Data of a screening programme in Australia are included in the performed meta-analyses of CDR, recall rate, and PPV-1. Houssami et al. [26] performed sensitivity analyses in which screens of women who reported symptoms at screening were excluded. Symptomatic women are also likely to participate in breast cancer screening programmes; however, the results of the other screening programmes were not stratified for asymptomatic and symptomatic women at screening. Therefore, we included data of all women to enhance comparability between studies, but performed sensitivity analyses, in which the data of asymptomatic women only were included. Results of sensitivity analyses showed no differences of risk ratios for CDR, recall rates, and PPV-1 (ESM, S2).
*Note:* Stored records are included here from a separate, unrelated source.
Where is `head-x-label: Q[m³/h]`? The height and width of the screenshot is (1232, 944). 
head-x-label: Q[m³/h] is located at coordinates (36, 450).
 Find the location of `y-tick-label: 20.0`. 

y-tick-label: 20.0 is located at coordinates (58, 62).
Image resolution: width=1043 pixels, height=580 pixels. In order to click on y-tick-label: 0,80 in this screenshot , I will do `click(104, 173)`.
Biopsy rate, PPV-2, and PPV-3
Biopsy rates indicate how many biopsies were performed per 1,000 women/examinations. Five studies [20, 23,24,25, 27] were included in the meta-analysis of biopsy rates. In two studies [24, 27], biopsy rates were calculated using the percentage of PPV-3 or CDR. No statistically significant differences in biopsies in women screened with DBT plus s2D compared to DM alone were observed. The RR calculated using REM (RR: 0.87, 95% CI: 0.70–1.09, p: 0.22, I2: 91%) demonstrates a potentially lower number of biopsies when using DBT plus s2D in screening compared to DM alone (Fig. 5). Sensitivity analyses demonstrated robustness of results with regard to statistical significance (ESM, S2).
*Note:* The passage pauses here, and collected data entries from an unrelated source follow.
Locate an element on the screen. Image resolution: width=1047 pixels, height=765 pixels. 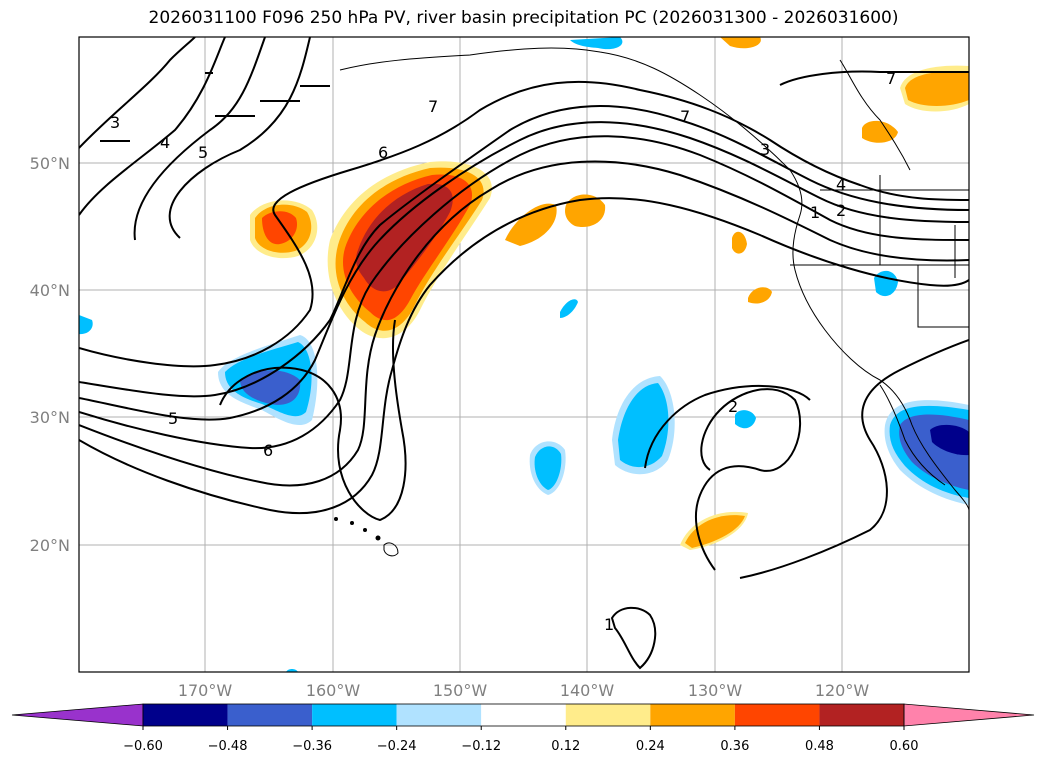
longitude-labels: 170°W 160°W 150°W 140°W 130°W 120°W is located at coordinates (524, 690).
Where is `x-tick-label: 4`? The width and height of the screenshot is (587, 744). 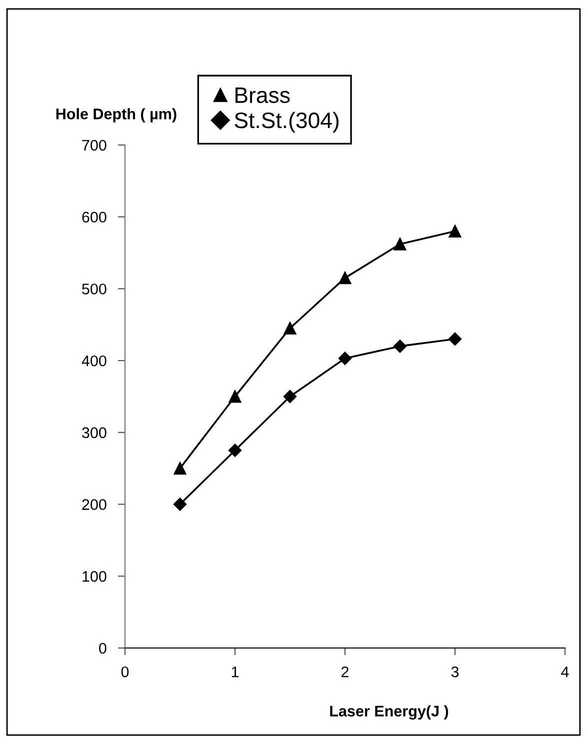 x-tick-label: 4 is located at coordinates (565, 672).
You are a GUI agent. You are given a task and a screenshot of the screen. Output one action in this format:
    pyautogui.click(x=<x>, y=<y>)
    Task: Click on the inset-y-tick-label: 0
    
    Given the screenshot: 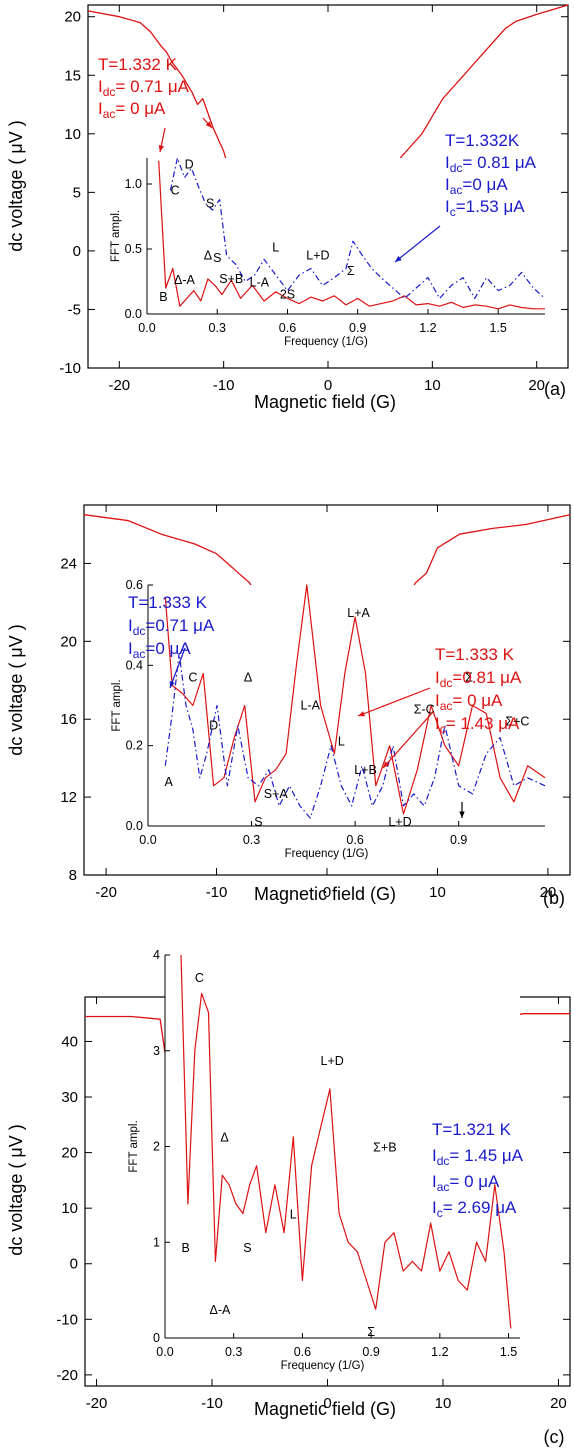 What is the action you would take?
    pyautogui.click(x=156, y=1338)
    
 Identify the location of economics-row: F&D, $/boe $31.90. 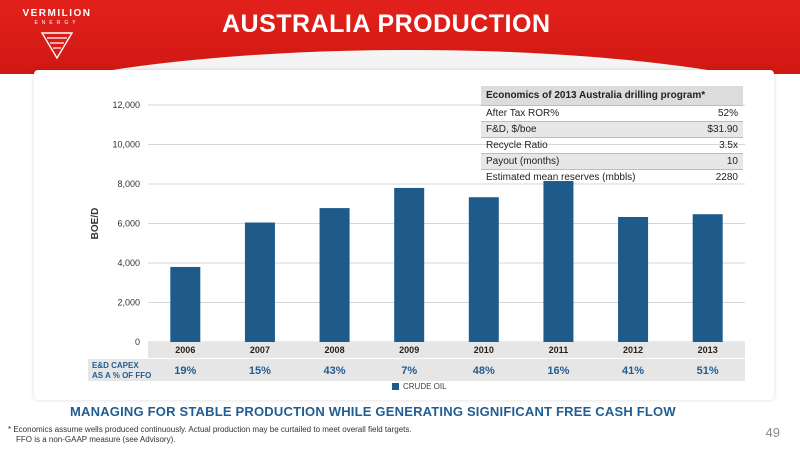
(612, 129).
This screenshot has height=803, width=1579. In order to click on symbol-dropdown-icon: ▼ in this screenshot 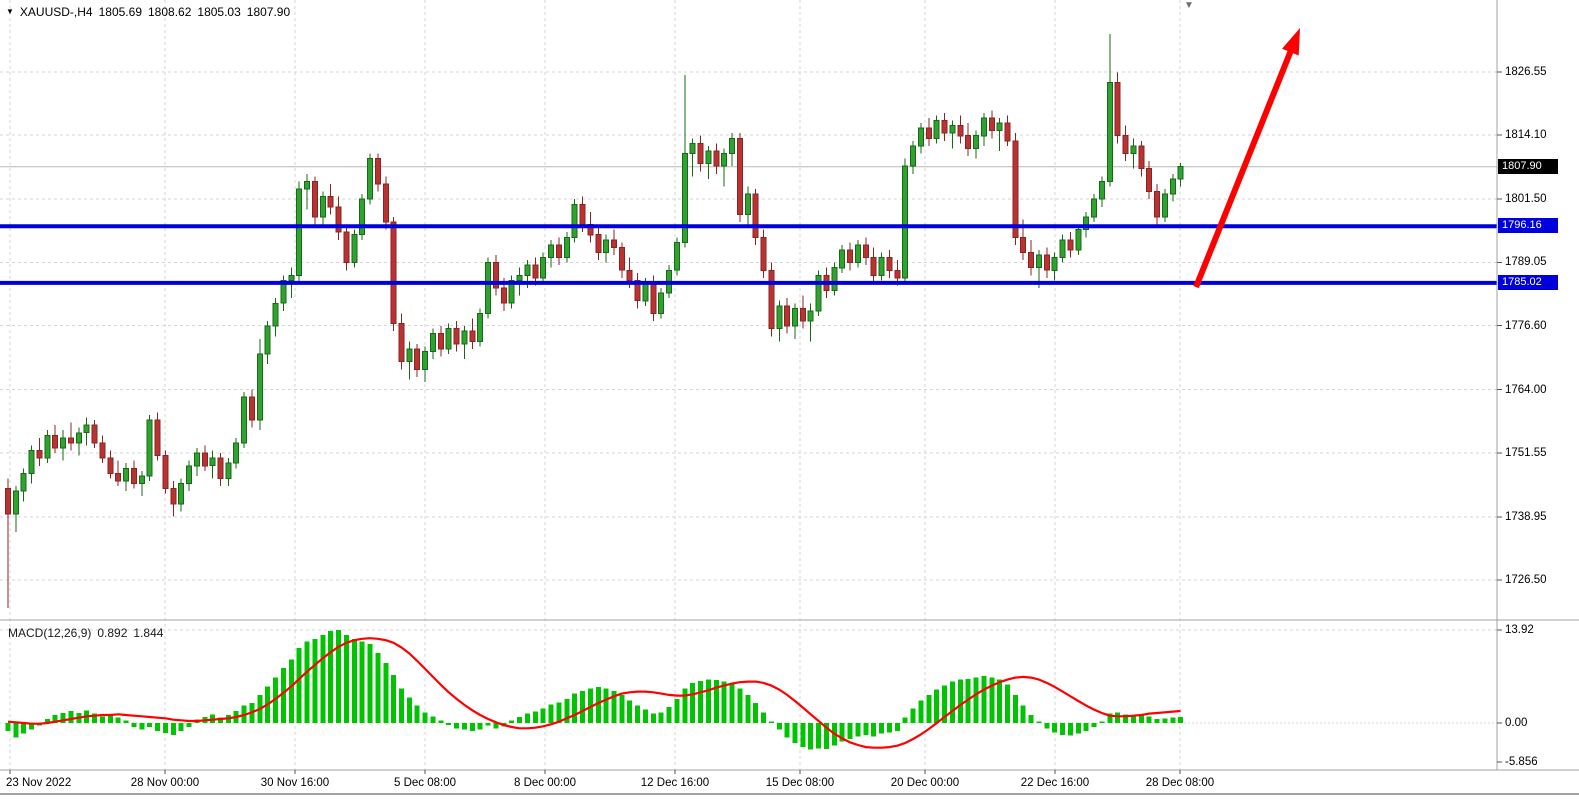, I will do `click(10, 12)`.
PPV-2, or PPV-3 respectively, indicates the number of cancers detected among 100 biopsies recommended, or performed, respectively. Since some studies report PPV-2 or PPV-3 only, we analysed both. Five studies were included in the meta-analysis of PPV-3 [20, 23,24,25, 27]. Cancer detection in women being biopsied after screening with DBT plus s2D is statistically significantly higher (RR: 1.36, 95% CI: 1.17–1.58, p < 0.01) compared to women screened with DM alone (Fig. 5), using REM (I2: 67%). Sensitivity analyses demonstrated robustness of results regarding statistical significance (ESM, S2). PPV-2 (Fig. 5) was reported in two studies [20, 23]. CDR is higher in women with recommended biopsy after screening with DBT plus s2D compared to DM alone using REM (RR: 1.57, 95% CI: 1.08–2.28, p: 0.02, I2: 82%).
ICR
The ICR indicates the number of interval cancers per 1,000 women screened/examinations. Two European studies [21, 30] were identified reporting interval cancers in women screened with DBT plus s2D compared to women screened with DM alone (Fig. 6). No statistically significant difference in ICR was observed for both the pooled estimate using REM (RR: 1.03, 95% CI: 0.66–1.63, p: 0.88, I2: 70%) and single ICR reported in the studies.